# Community



## DervMan (Jan 26, 2005)

Charlie and I have been thinking about what fish we want in our tank.

To recap, our Twisted Vallis is now growing (_we've added a carbon dioxide injection system and we're using liquid plant food, wow in combination these two rock_) and we've added a java Fern on a little bit of bogwood.

The water is at 11 degrees hardness and the pH is around 7.6 to 7.8 (_somewhere about here, the colour could be either on the water test_). No ammonia or nitrite, everything seems to be working just fine so I think we're ready to add our first fish.

Now I really want a shoal of Zebra Danios, twelve or more, 'cos I think they'd suit the 48" long, 24" deep and 12" wide tank. And I think they look great as a shoal too. :fun:

But I can't go adding twelve Zebra Danios at once, heh! 

I like Platys and Swordtales for sure, and I'm also a *huge* fan of Lace Gouramis.
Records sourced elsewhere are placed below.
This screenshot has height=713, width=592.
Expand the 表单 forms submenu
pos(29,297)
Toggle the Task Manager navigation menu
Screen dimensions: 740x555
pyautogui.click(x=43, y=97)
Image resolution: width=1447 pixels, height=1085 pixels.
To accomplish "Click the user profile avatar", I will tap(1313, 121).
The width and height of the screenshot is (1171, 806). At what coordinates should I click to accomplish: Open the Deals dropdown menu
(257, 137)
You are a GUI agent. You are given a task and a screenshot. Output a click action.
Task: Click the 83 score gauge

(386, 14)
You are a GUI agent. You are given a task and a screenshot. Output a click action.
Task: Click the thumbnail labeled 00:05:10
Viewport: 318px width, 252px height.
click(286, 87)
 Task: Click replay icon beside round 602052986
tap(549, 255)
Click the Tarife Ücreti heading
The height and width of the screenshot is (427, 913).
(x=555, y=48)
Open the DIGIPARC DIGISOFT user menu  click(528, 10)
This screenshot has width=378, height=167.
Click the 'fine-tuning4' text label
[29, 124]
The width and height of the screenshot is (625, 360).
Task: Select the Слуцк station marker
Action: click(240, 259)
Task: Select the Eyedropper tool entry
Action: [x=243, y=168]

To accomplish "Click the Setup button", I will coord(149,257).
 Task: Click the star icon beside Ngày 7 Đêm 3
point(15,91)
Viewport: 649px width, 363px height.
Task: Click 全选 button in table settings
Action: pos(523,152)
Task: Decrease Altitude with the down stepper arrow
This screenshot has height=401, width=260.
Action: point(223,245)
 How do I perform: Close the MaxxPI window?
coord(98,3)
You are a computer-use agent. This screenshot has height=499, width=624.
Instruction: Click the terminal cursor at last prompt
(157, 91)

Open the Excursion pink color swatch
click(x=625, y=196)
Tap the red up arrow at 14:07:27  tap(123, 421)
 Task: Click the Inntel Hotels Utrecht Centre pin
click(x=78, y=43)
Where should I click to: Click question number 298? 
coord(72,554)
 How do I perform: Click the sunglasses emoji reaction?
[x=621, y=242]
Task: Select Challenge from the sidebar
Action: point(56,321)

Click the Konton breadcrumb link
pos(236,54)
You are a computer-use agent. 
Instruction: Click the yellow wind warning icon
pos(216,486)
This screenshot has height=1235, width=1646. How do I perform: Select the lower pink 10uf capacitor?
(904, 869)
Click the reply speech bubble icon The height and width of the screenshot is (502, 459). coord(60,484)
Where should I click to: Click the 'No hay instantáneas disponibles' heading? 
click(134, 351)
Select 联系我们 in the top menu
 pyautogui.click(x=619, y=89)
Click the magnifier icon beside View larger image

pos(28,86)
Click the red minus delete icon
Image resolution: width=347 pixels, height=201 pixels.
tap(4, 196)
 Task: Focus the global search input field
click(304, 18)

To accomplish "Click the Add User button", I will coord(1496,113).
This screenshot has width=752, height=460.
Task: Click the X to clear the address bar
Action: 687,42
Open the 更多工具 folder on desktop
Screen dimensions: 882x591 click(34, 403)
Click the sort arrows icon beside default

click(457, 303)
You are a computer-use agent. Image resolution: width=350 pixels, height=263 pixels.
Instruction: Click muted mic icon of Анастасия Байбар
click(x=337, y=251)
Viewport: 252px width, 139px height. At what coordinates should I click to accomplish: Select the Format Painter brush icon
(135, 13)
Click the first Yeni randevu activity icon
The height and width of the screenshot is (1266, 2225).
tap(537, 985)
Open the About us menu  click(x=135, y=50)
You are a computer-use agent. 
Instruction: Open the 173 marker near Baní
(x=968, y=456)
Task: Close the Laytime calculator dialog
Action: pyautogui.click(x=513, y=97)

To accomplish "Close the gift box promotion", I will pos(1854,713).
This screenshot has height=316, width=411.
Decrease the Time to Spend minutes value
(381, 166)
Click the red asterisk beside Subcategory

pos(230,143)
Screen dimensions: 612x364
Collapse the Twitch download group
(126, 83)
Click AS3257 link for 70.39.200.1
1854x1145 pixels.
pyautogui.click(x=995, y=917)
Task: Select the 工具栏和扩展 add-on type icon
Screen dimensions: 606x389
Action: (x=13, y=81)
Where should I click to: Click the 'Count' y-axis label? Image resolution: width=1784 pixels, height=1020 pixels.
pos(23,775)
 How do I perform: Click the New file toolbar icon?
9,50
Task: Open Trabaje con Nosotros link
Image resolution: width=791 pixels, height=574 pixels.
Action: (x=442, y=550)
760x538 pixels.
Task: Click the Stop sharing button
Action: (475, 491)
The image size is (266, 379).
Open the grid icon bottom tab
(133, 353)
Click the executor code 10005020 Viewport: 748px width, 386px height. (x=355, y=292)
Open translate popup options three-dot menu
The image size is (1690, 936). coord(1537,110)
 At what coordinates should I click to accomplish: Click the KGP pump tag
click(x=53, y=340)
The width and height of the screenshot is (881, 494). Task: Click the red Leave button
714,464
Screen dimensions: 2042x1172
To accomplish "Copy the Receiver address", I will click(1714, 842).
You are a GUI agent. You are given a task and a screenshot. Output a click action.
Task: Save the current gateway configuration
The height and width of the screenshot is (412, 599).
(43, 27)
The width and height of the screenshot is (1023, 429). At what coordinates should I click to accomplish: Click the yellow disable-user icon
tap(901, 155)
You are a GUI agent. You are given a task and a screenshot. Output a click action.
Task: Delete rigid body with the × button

Charlie loves Rainbow Fish.

So I'm thinking, add a couple of female Platys and a male, or a pair of Lace Gouramis, or Rainbow Fish, or... wha'? Any suggestions?


----------



## Lexus (Jan 19, 2005)

How many gallons is that?


----------



## BlueAmbist (Feb 1, 2005)

About 59.8 US gallons.


----------



## Fish n chips (Jan 19, 2005)

[fade:fffd74a2c1]Corys are good starters,i started of with a group of cardinals,then zebras.Im not saying zds are bad thats just the way I introduced them :king: [/fade:fffd74a2c1]


----------



## osteoporoosi (Jan 27, 2005)

Swordtails,platies,guppys or mollies would fit in your tank because of your water rates, but I wouldn't add danios with them. Danios prefer a bit softer, cool water.
How about danios, paleatus corys and neon tetras?
They all love cooler water (68 or so).


----------



## osteoporoosi (Jan 27, 2005)

Swordtails,platies,guppys or mollies would fit in your tank because of your water rates, but I wouldn't add danios with them. Danios prefer a bit softer, cool water.
How about danios, paleatus corys and neon tetras?
They all love cooler water (68 or so).


----------



## Mr Aquarium (Jan 18, 2005)

> How about danios, and neon tetras?
> They all love cooler water (68 or so).



I have Never had Danios or neons in water that cold,,,,,,
Never below 74* all the times I have ever had them...

If I had a 60g to play with,,,,,I would go corys, danios, neons,
and a mess of other tetra's.........chinese algie eater or two,
Plant and driftwood it up nice and let er fly.....


----------



## Damon (Jan 18, 2005)

Danios are very tolerant and can be considered cool water but deffinitely not neons. Those temps will kill them. I don't care for gouramis in planted tanks. Not active enough for me. A nice school would be my opinion. Rummynosed tetras, Cardinals (if you like them), Rasboras, there are so many schooling fish that look wonderful in a planted tank.


----------



## MB75 (Jan 24, 2005)

Platies, guppies, mollies and swordtails prefer hard and alcaline water.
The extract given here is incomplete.